Get-ADGroupMembers of all groups, separate and count them by object class.

Hello,

I am part way through the report I am trying to build, but the Powershell is not strong in this one. :frowning: I have been able to pull a list of all AD groups, and then do a recursive count on the objects within said group which includes all nested groups. The format I get in a text file as two columns (the group’s name and the object count). I would like to get more specific on this by having my output be Group Name, Total Object Count, User Count, Computer Count, and Nested Group Count. I presume I need to use the objectclass option for each of these subcomponents and then store that data as a variable for each of the desired counts and then put that into the file, but I am not sure of the format I should use.

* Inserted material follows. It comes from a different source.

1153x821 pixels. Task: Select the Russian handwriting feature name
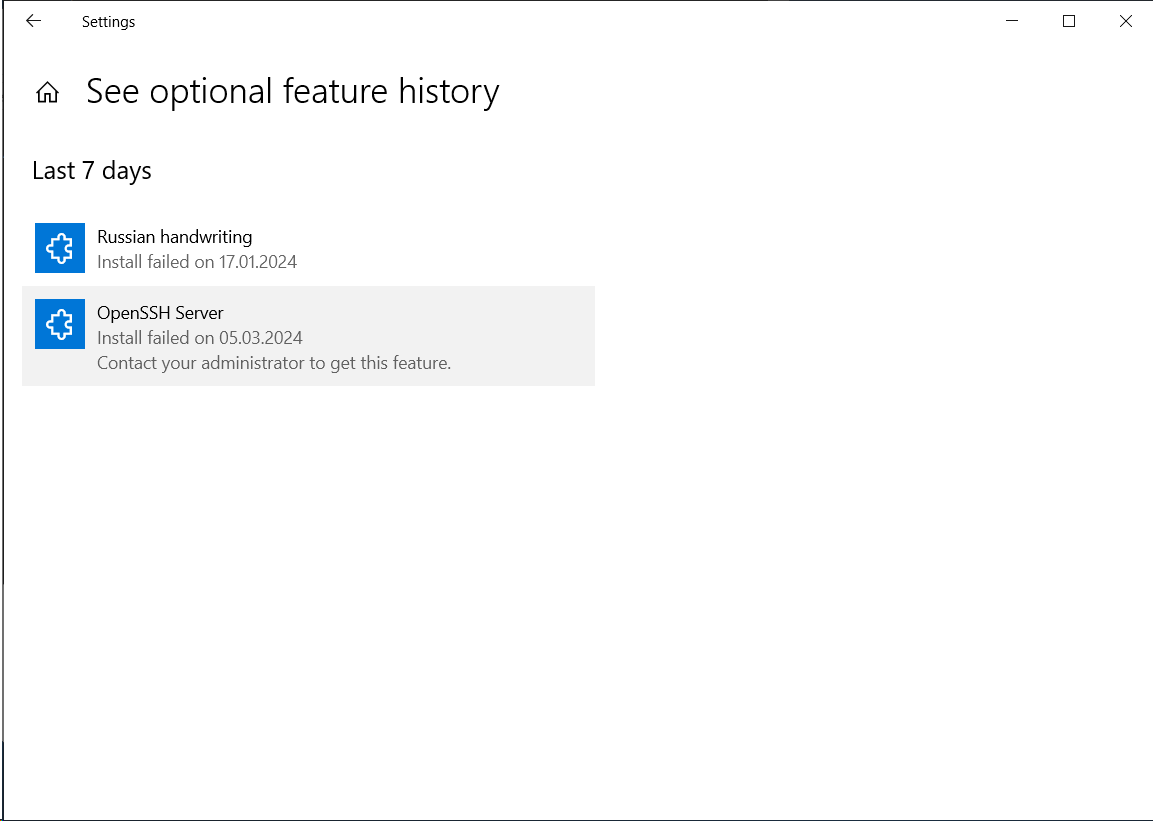[174, 237]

Any help would be greatly appreciated.

Thank you.

This script will pull a list of AD groups from the specified OU and then report on the number of objects in each group.

$desiredOU = “OU=Groups,OU=toplevel,DC=local,DC=com”
$data = @()
Get-ADGroup -SearchBase $desiredOU -Filter {Name -like “*”} |
foreach {
$data += New-Object -TypeName PSObject -Property @{
Name = $.Name
MemberCount = (Get-ADGroupMember -Identity $($
.DistinguishedName) -recursive | Measure-Object ).Count
}
}
$data >c:\groups.txt

You want to leverage the Power of Powershell by returning a PSObject.

$desiredOU = "OU=Groups,OU=toplevel,DC=local,DC=com"

$grpMembers = foreach ($group in (Get-ADGroup -SearchBase $desiredOU -Filter *)) {
    Get-ADGroupMember -Identity $($group.DistinguishedName) -recursive | 
    Select Name, 
           ObjectClass, 
           SamAccountName,
           @{Name="Group";Expression={$group.Name}}
}

Now we have an object containing all of the group membership stored in the $grpMembers variable. Try running the following next:

$grpMembers | Group-Object -Property Group | Sort-Object -Property Count -Descending 

If you notice, in addition to your count and name, you have a Group property that has separated all of the AD groups into “sub-groups”. I don’t know what you want to actually do with all of the counts, but you can do further analysis several ways. You can use calculated expressions to do queries against the sub-groups:

$grpMembers | 
Group-Object -Property Group | 
Sort-Object -Property Count -Descending |
Select Name,
       Count,
       @{Name="UserCount";Expression={@($_.Group | Where{$_.ObjectClass -eq 'User'}).Count}},
       @{Name="ComputerCount";Expression={@($_.Group | Where{$_.ObjectClass -eq 'Computer'}).Count}}

I would also recommend that you do a search from Powershell AD Group Report and you’ll probably find some complete solutions. The tough part is usually showing all of the nesting, so I wouldn’t re-invent the wheel if there is solution built to do what you’re looking for.